** Stated task 1 **
Can you give the drag strip thread again from "Hey guys,I'm building" to "(Sep 15, 2008)", swapping "Christmas tree" for "starting tree" each time it appears?
** Stated task 2 **
Could you extend the drag strip forum thread, picking up right after its final line?
# Start of Selected passage
# Drag strip



## bucwheat (Mar 9, 2010)

Hey guys,I'm building a drag strip next ,already got a good start on the observation tower and brick walls,I'm going to use a shingle for the actual black top,I need a 1/24th scale Christmas tree,I can probably make one but rather have one that looks real,I have already checked out Larry G Scale and eBay but no dice,anyone have any ideas?


----------



## harpooner54 (Sep 15, 2008)

Here is a 3D printed one-
https://www.shapeways.com/product/DZLPHQ622/drag-racing-starting-tree-1-24?optionId=60735291

This model kit includes one-
https://www.amazon.com/Revell-Monogram-Mongoose-McEwen-Dragster/dp/B005EFZWTA

-David


----------



## bucwheat (Mar 9, 2010)

Thanks so much David.


----------



## Hilltop Raceway (Feb 12, 2006)

208-01 JL Johnny Lightning 1:64 Die cast Fearless Funny Cars - Shut Out | eBay ... RM


----------



## bucwheat (Mar 9, 2010)

Here is the progress so far.a lot of time invested in this one so far,still got a long way to go,need to add the center section with the Christmas tree ,some fence ,sand and grass and some more advertising on the walls


----------



## bucwheat (Mar 9, 2010)

Pictures


----------



## bucwheat (Mar 9, 2010)
# End of Selected passage
# Start of Data excerpts
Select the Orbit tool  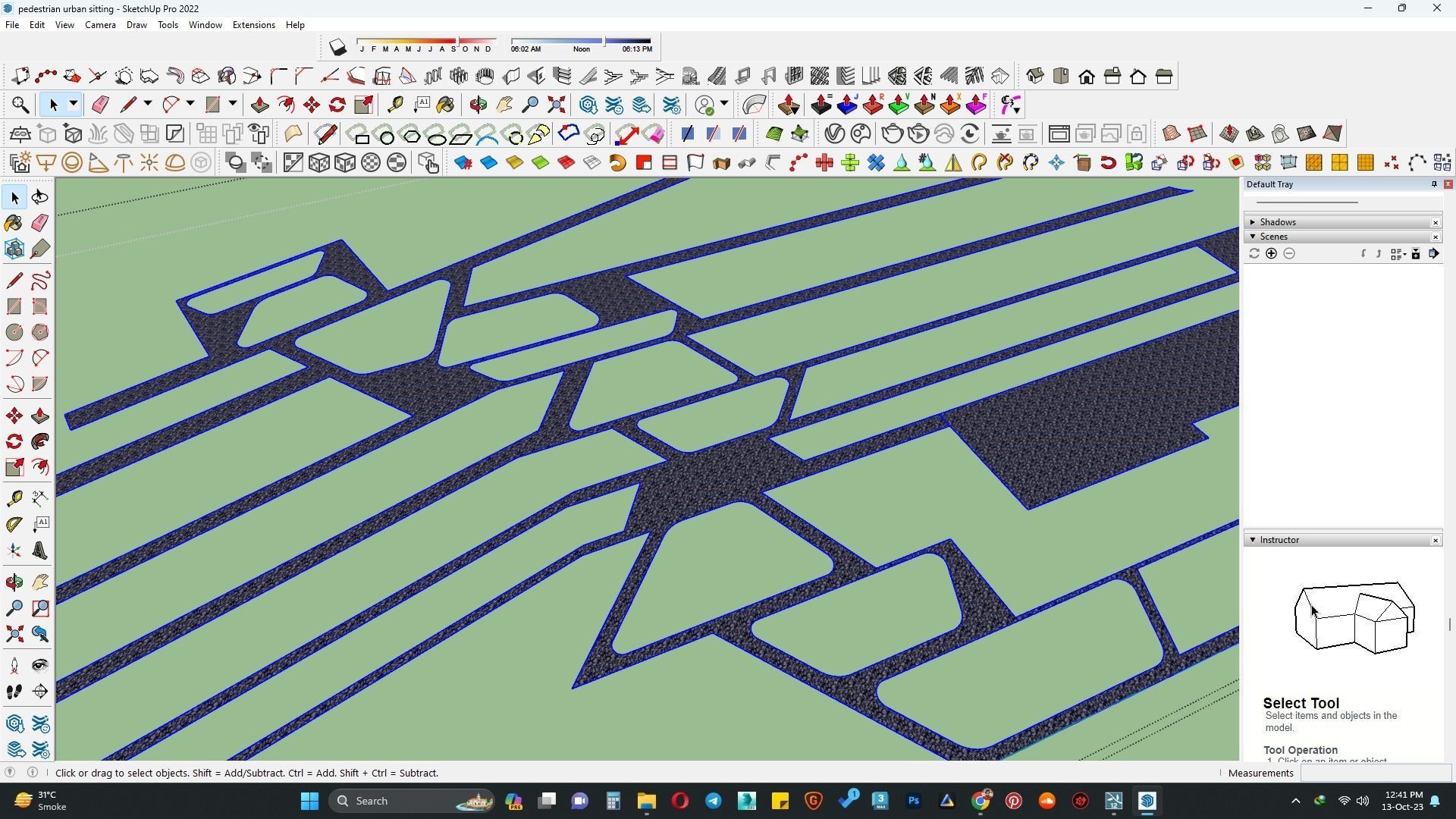14,582
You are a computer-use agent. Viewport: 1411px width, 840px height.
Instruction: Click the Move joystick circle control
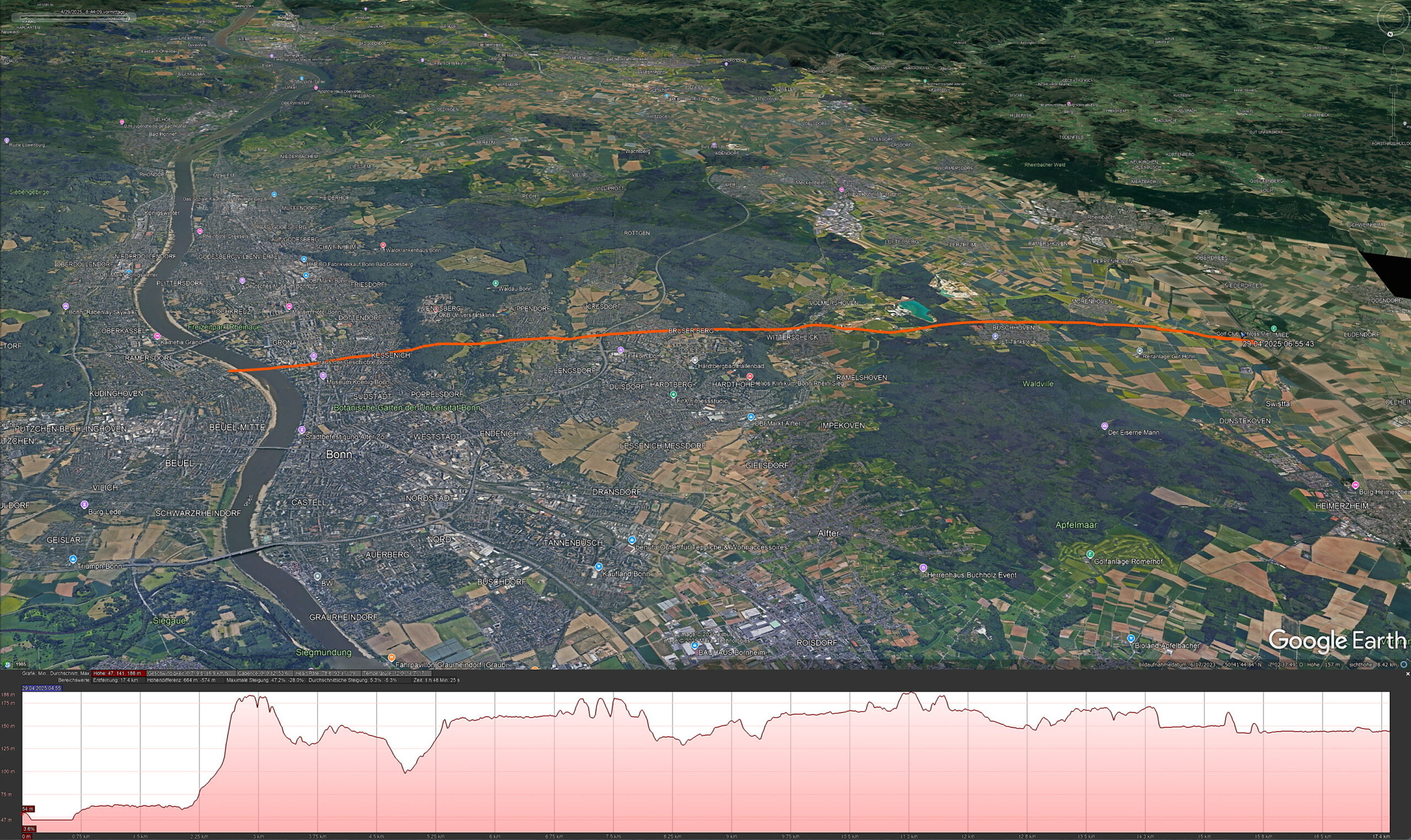point(1393,50)
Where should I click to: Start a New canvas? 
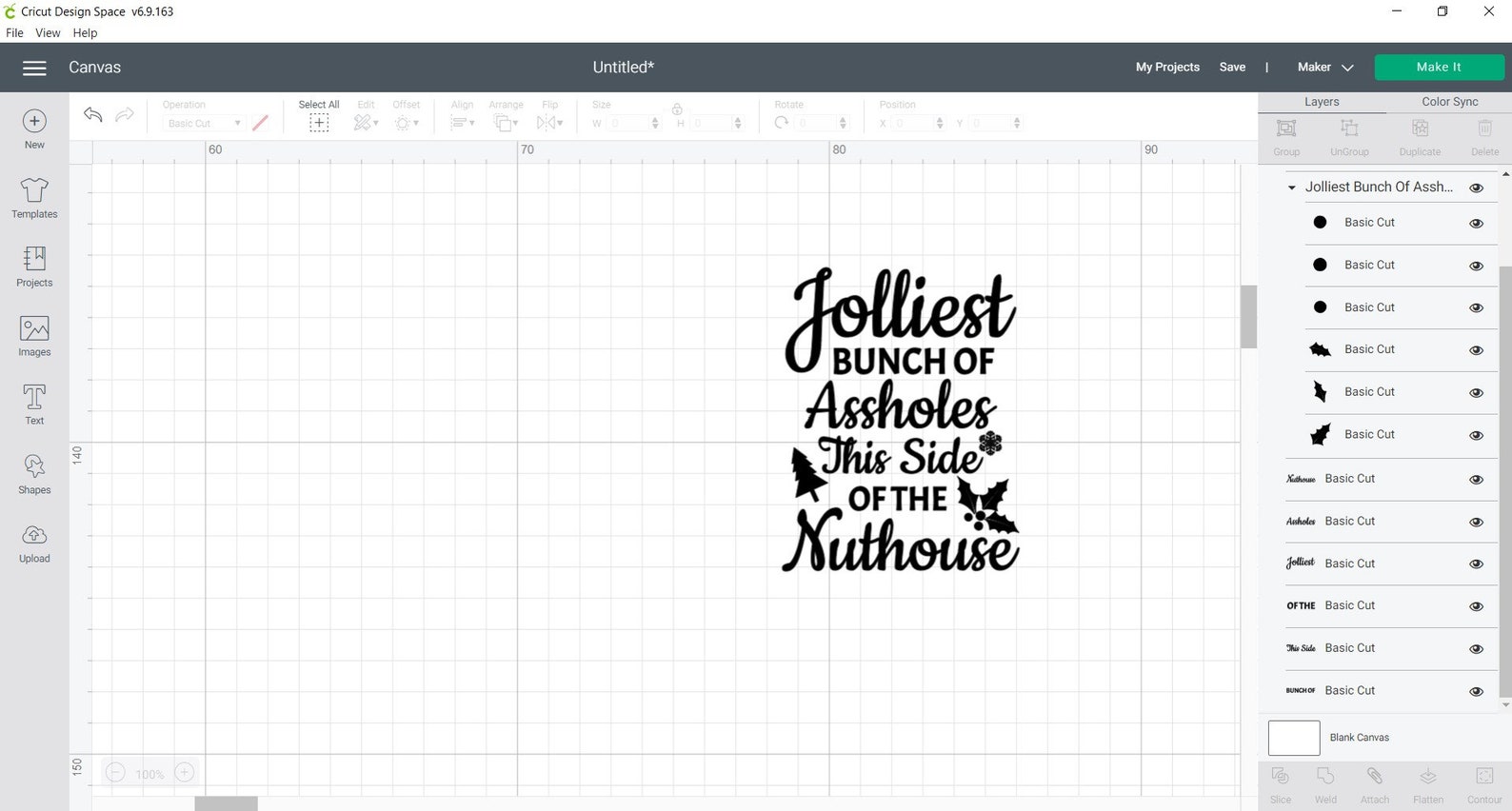coord(34,129)
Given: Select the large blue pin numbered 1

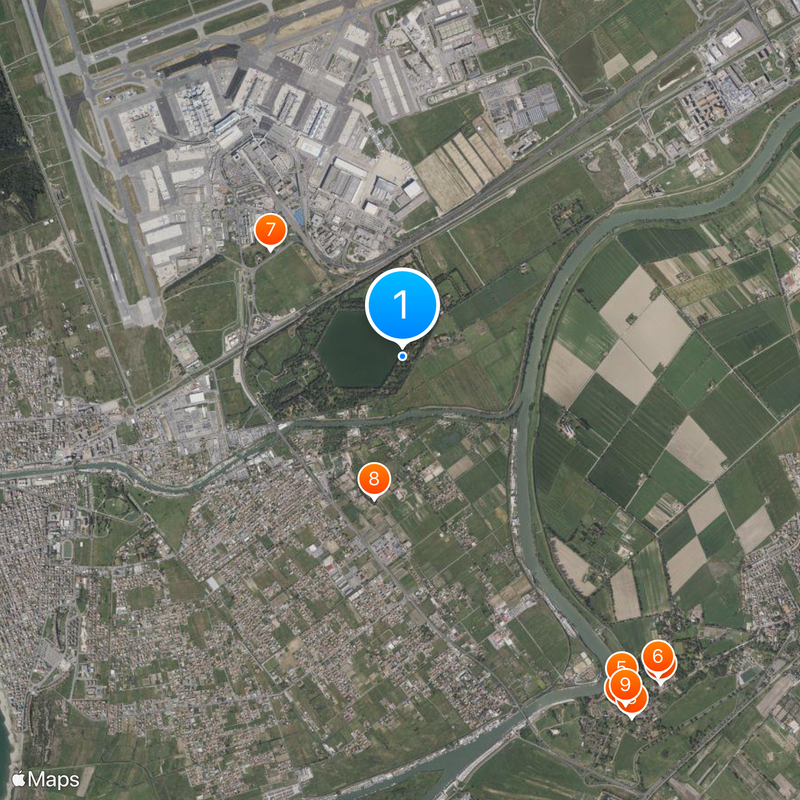Looking at the screenshot, I should click(402, 305).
# End of Data excerpts
** Written answer 1 **
Hey guys,I'm building a drag strip next ,already got a good start on the observation tower and brick walls,I'm going to use a shingle for the actual black top,I need a 1/24th scale starting tree,I can probably make one but rather have one that looks real,I have already checked out Larry G Scale and eBay but no dice,anyone have any ideas?


----------



## harpooner54 (Sep 15, 2008)

** Written answer 2 **
This is a picture of the observation tower,even with two windows it's hard to get light in,the roof is rusted tin.there is a phone,microphone ,books,paper work ,Coke can and controls for the loud speakers.
View attachment 242970
i need to do something to straighten the tin on the roof more.


----------



## bucwheat (Mar 9, 2010)

Added a center wall and fence today and building the Christmas tree,still got a lot to do,I'm building a sign to put up at the top of the tower, it will have the name of the drag strip.


----------



## Bruce Bishop (Jan 17, 1999)

That's pretty nice work Buc.


----------



## bucwheat (Mar 9, 2010)

Thanks Bruce,I'm going to try and finish it next week,we had a death in the family and I have to drive 13 hrs. To get to the funeral. I will get some close up pictures of the detailed items. I think this one has been the most detailed Dio I have built yet.


----------



## Milton Fox Racing (May 27, 2014)

Sorry for you loss. :angelsad2:

Do like your fence though! :thumbsup:


----------



## bucwheat (Mar 9, 2010)

Thanks Milton,I tried to add a little gray paint watered down to age the wood on the fence ,in this shot I show the back with the door and down pipe.


----------



## bucwheat (Mar 9, 2010)

Here is a tight shot of the grass and weeds growing in the lot.


----------



## bucwheat (Mar 9, 2010)

Another shot of the track


----------



## bucwheat (Mar 9, 2010)

One more,I'm done with this project,I'll be moving on to another junk car scene.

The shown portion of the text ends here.